# Dogs That Appear Hungry All The Time ?????



## FarminaND (May 23, 2013)

I thought I would post this because, especially on Facebook, we get emails almost everyday saying "my dog always appears hungry on Brand XYZ, will your brand stop this"

People should keep in mind dogs are opportunistic eaters and will eat whenever food is offered.

The reason why some dogs appear hungry is simply because they know that if they act that way, the owner will break-down and offer food, whether it is treats or additional kibble.

So, what I am saying is that if your dog "acts" hungry it is in fact an "act" and every time you oblige, you reinforce the response.

The behavior has nothing to do with nutritional adequacy.


----------



## PDXdogmom (Jun 30, 2010)

And my lab is the perfect example of a breed of dog that has the woeful eyes when begging for more food - in spite of polishing off her dinner 10 minutes earlier.


----------



## sozzle (May 18, 2011)

Not unknown in our house too - with two skinny greyhounds.


----------



## LProf (Nov 12, 2013)

No intent to downplay your dogs, but no breed can outdo a Pug for the sad eyes your starving me look.


----------



## Shamrockmommy (Sep 10, 2009)

How. About squinty poodle eyes with a raised paw and the ever slight shiver to show me just how starrrrrving he is lol. All my dogs would eat all day long if they could


----------



## Celt (Dec 27, 2010)

I'm not trying to be "difficult" but how can you be sure that your pet isn't hungry. This is the main reason we free feed kibble. The pups we've raised this way didn't have a problem "self regulating". The ones we got later on, especially those who "missed" or had "light" meals, did have an "adjustment" period where they learned that food would always be available so they didn't need to "gobble up" their meal. Personally, I find it difficult to "ignore" a living being, who I have the care of, who's "acting" hungry without the assurrance of the availability of food. My lot will beg for treats and will sometimes "turn their noses up" to what's being offerred but I know for a fact that they can't be hungry because they have food whenever they want/need it.


----------



## AngelaPrimanti (Feb 24, 2014)

This is exactly why smaller breeds and toy breeds have more trouble with obesity, digestive issues and picky eating problems.
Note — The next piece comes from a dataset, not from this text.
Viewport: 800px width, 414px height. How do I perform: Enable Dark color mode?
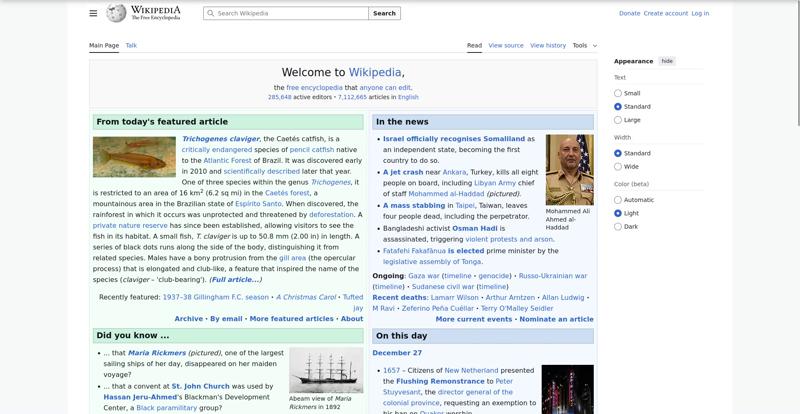618,227
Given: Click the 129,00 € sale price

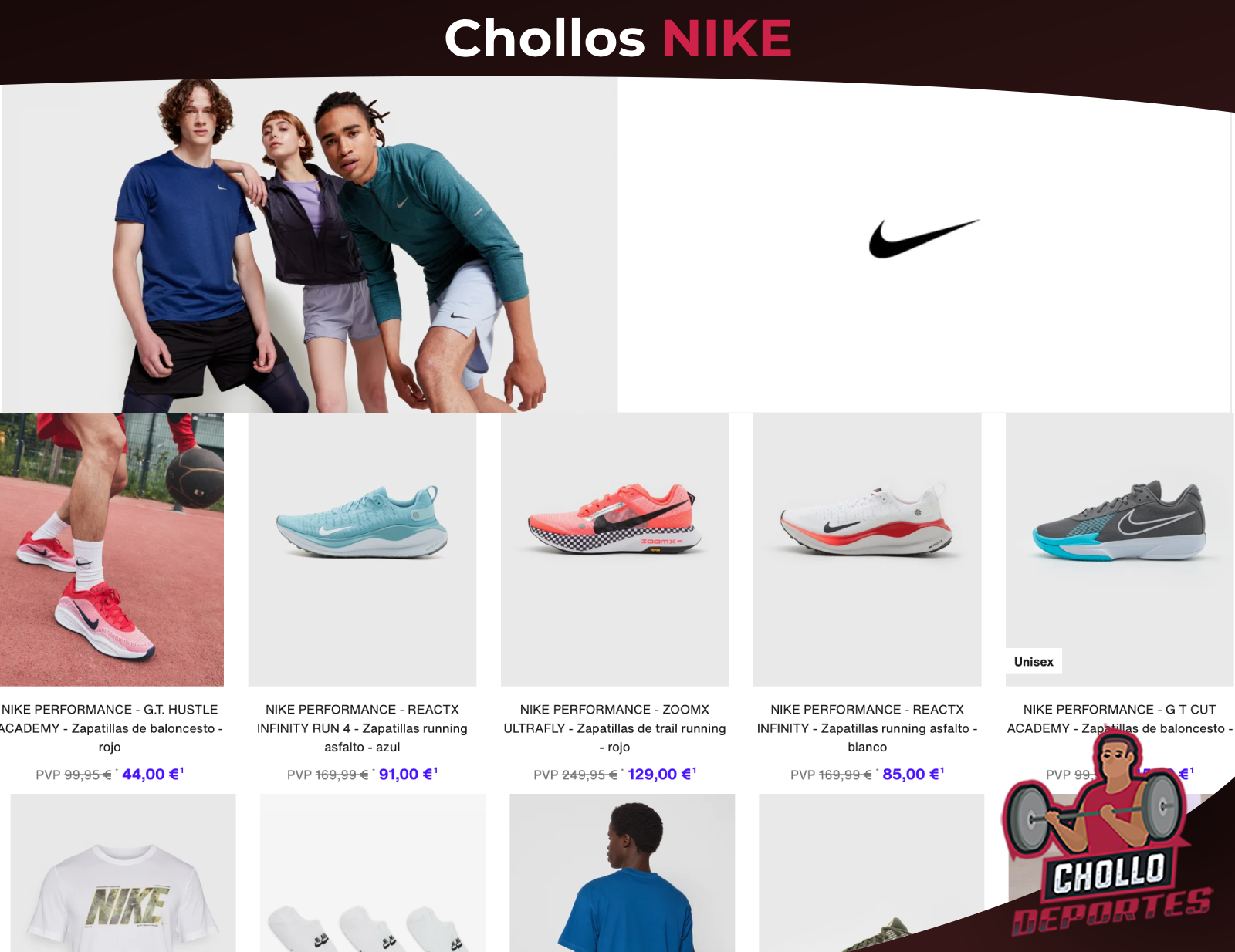Looking at the screenshot, I should coord(661,774).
The owners can't say no and won't stop fiddling with diet. 

If you give the average Golden a treat in the morning and a treat at night, that is an insignificant amount of food. Give those same treats to a small breed dog and you have increased the dog's food by 50% probably.


----------



## doggiedad (Jan 23, 2011)

i don't get the sad hungry face from my dog. if it's near feeding time he sometimes follows
one of us around, rubbing against us, a little whine, follow us to the hall closet where the kibble is kept,
gives a happy, etc. a couple of times he's hd back to back feeding. i fed him then my GF fed him because
she didn't know i had recently fed him. he ate both meals. one time my GF said to me "he was acting like he
was hungry so i fed him". she didn't know i fed him a 1/2 hour earlier. i think a dog will eat if food is offered and it doesn't matter
if they just ate.


----------



## LProf (Nov 12, 2013)

Pugs will literally eat until they explode. That is why you tend to see so many obese Pugs. Very sad for the dogs IMO.


----------



## PDXdogmom (Jun 30, 2010)

I believe there are differences among the various breeds. I'm not a fan of free-feeding, but I think my Aussie I had some years ago would have self-regulated pretty well. Herding dogs seem to have moderate interest in food from my experience but don't attack it like there is no tomorrow. On the other end, as I posted earlier, is my lab plus my golden. They have a constant interest in food and would become seriously overweight if I let them eat however much and whenever they wanted. 

As far as how to be sure a dog isn't truly hungry and being deprived, do the gold standard of hands-on inspection: if you can easily feel the ribs but not not see them, then the weight is most likely in an appropriate range. If all ribs are easily seen, then the dog may be underweight. If you have to do some deep poking, then dog is likely overweight. Of course, some breeds' profile have a more svelte look (like a greyhound) than others (like a conformation lab).

In addition, if my dog has had an extremely physically active day compared to usual, I'll toss in an extra handful of food to compensate for calories spent.


----------



## InkedMarie (Sep 9, 2011)

I've never understood when people say "my dog is hungry". I've had lots of dogs and only one would *not* eat anything put in front of her. Every other dog have eaten anything. Also, so what if they're hungry? Like us, we don't always have to be full.


----------



## MollyWoppy (Mar 19, 2010)

I'm always hungry. I'd gladly eat all day everyday if I could. But then I'd be the super blimp of all time. So yeah, I agree IMarie, as long as the dog isn't as skinny as hell, then he doesn't need anymore food no matter how hungry he thinks he is.


----------